By the way, since the E-Mail address has the form user@hostname, and the @ symbol in perl is the designation of the array, the "direct" entry of such an address will cause an error! Therefore, before @ you need to put a reverse slash \ . That is, the address in the Perl line should be user\@hostname . The same applies to other reserved characters, such as $ .

for the date command you can say that in most cases it can be replaced by the perl function

scalar localtime 

which returns a string with the current date/time, for example:

Sun Oct 22 16:11:42 2000 

Such a replacement is quite possible if the resulting date/time value is not parsed by the CGI script, but is simply written to the log file (or used "as is" in a different way).

Thus, in most cases, the script can be checked even if it does not have the necessary programs that are standard for UNIX.

As for the error of communication with files, it should be mentioned incorrectly set access rights to auxiliary files used by the script.

Final debugging of CGI scripts on the server.

So, your script works fine on your local computer, now it's time to transfer it to the server.

So, what you should pay attention to:

1. The path to Perl in the first line.

Change it to the way to Perl your hosting. When debugging the script, you either did not need this line at all, or, if you were debugging on Apache, then this path on your computer is most likely different.

2. Paths to other programs used by the CGI script.

3. The names of the files that the script accesses.

In Windows, there is no distinction between uppercase and lowercase letters in file names, i.e. A.TXT and a.txt are identical names. In UNIX, on the basis of which most Internet servers work, capital and lowercase letters in file names are different characters. Thus, the script that opens file a.txt command:

open FILE,"a.TXT"; 

will work fine under Windows, but will not want to work under UNIX (the file will not be found).

4. Mode of uploading files to the server.

The most common mistake is to upload the entire site in the "binary" mode. And if there are no special problems with html and txt files downloaded in this mode (although they may arise), scripts downloaded in this way will not work. All CGI script files, as well as the text files they use, must be downloaded in ASCII mode.

5. File permissions.

Even if everything is done correctly, the script after uploading to a UNIX server is unlikely to start working immediately.

In order for it to work, you need to set access rights for the CGI script files and the files they use.

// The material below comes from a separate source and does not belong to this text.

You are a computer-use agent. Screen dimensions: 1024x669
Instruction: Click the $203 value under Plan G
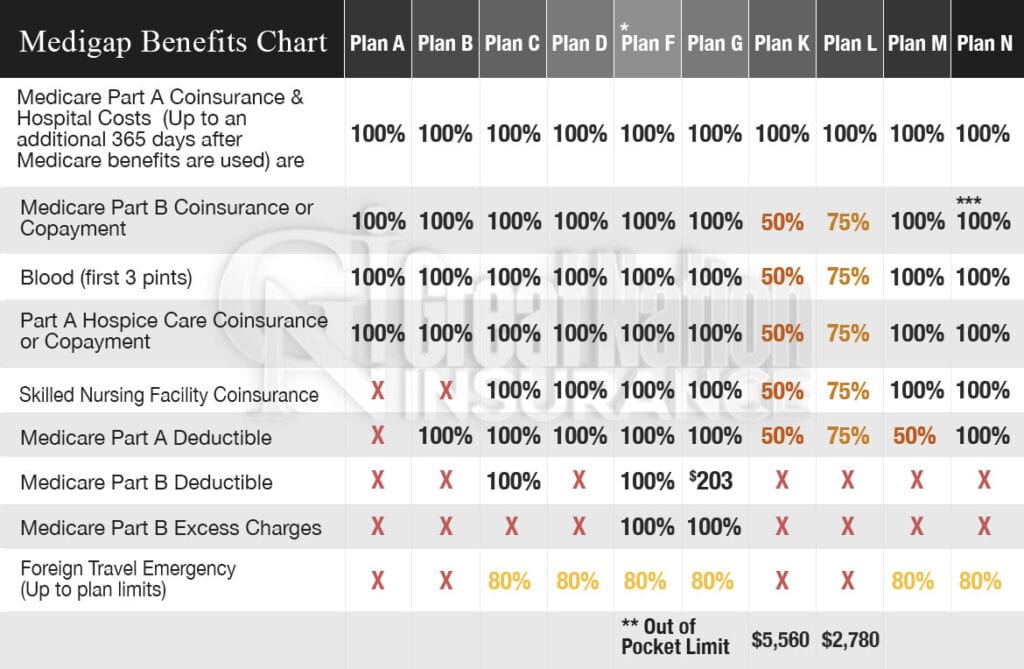[x=711, y=480]
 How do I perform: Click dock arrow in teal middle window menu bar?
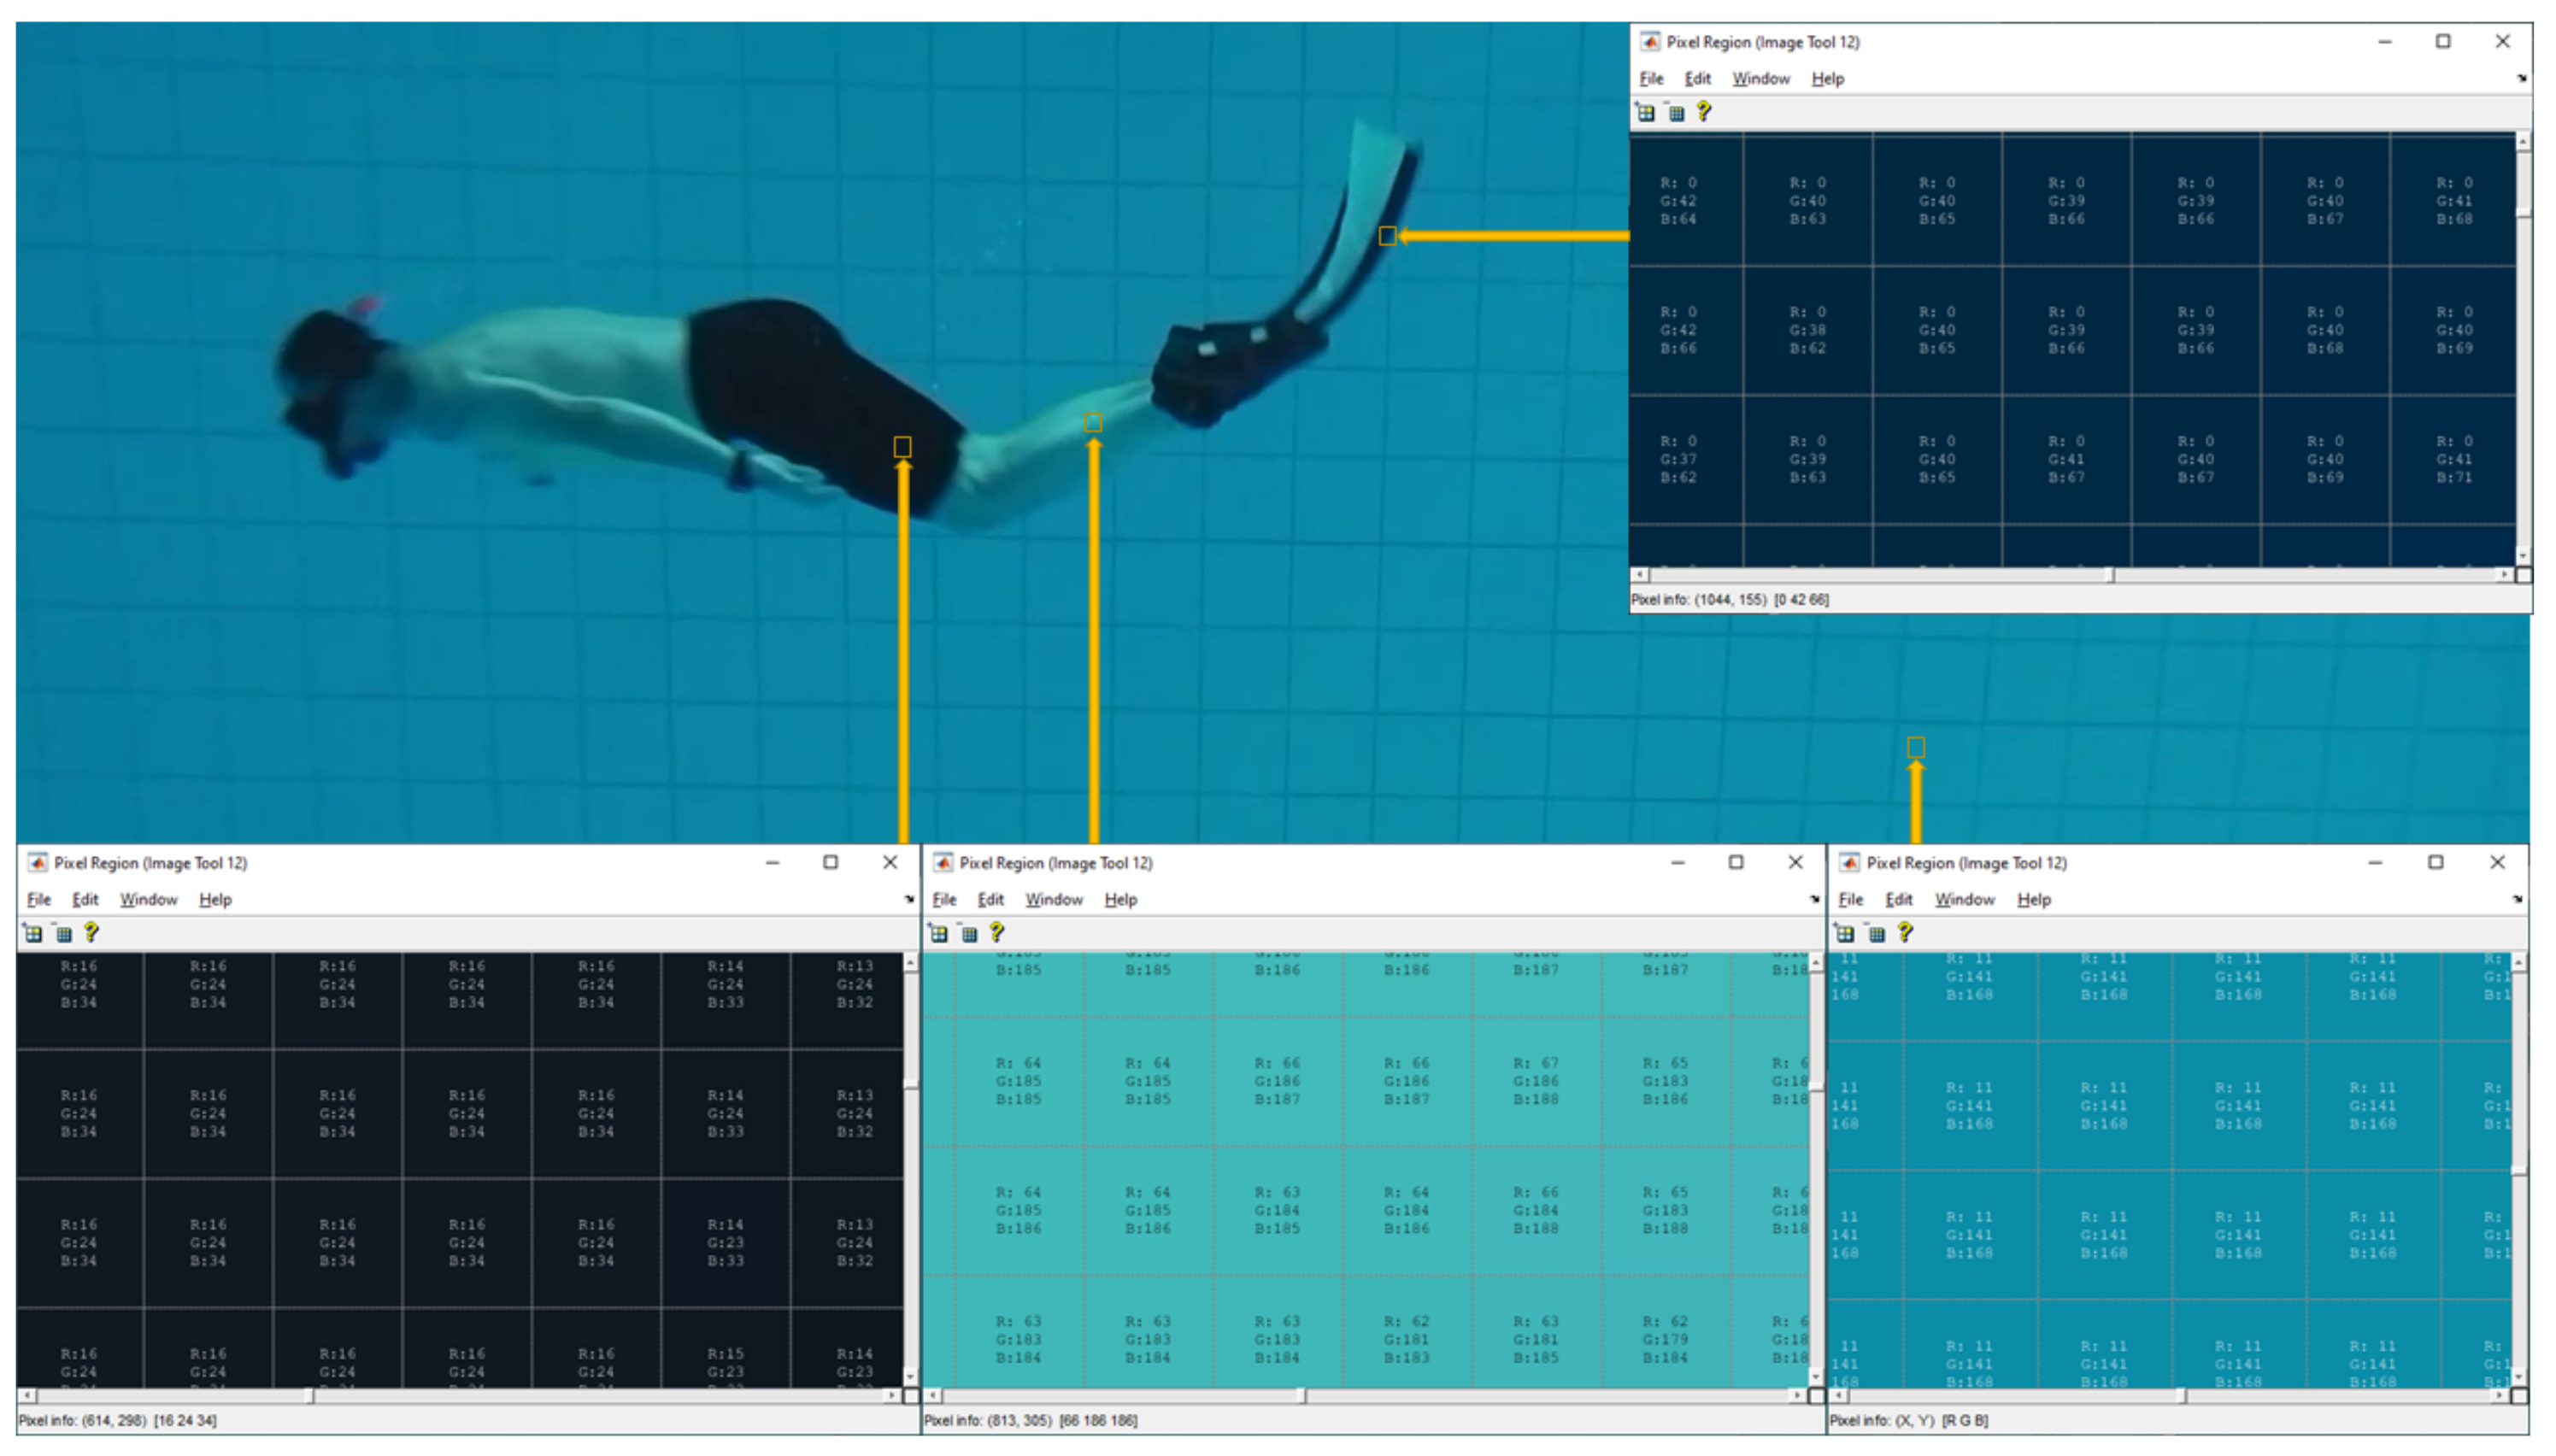1814,900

As a rule, immediately after uploading files to the site, they all set some "standard" set of rights (by default), for example:

-rw-r--r-- 

In general, all files in terms of the necessary access to them can be divided into 3 groups:

  1. CGI script files;
  2. Files used by the CGI script to read;
  3. Files that the CGI script uses to read and write;

Typically, a hosting provider that allows the use of CGI specifies what access rights should be set for each file type.

If not, the following settings can be used as a compromise:

CGI script - -rwx-r-x-r-x (755);
Files to read - -rw-r--r-- (644);
Files to be written - -rw-rw-rw- (666);

ATTENTION! On some hostings, other, more strict configurations of access rights are recommended, providing more reliable protection against hacking for your site and the system as a whole! Therefore, follow the recommendations of your hosting provider, if any!